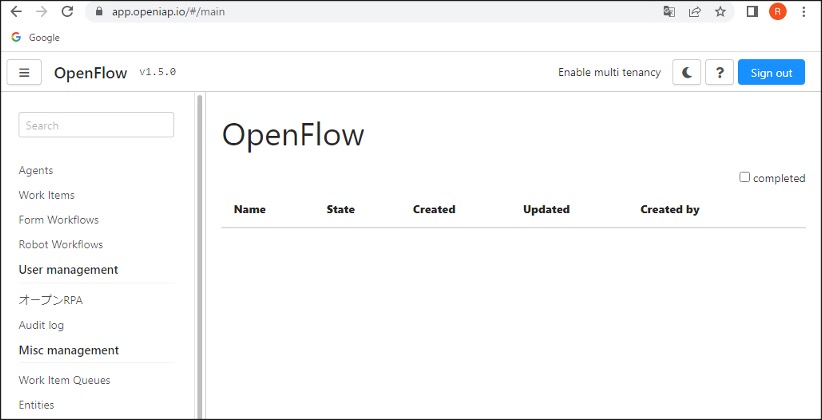This screenshot has width=822, height=420.
Task: Open Robot Workflows from sidebar
Action: coord(61,244)
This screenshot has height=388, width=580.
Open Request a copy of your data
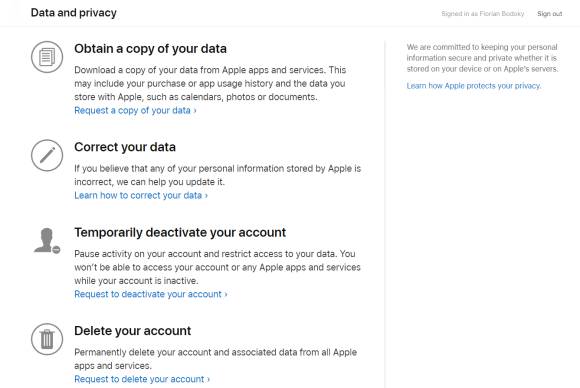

Short problem:
Please retype all of the rows above word for word, leaving out the pictures.

Reply to the task:
This screenshot has width=822, height=420.
Task: Open Robot Workflows from sidebar
Action: coord(61,244)
This screenshot has height=388, width=580.
Open Request a copy of your data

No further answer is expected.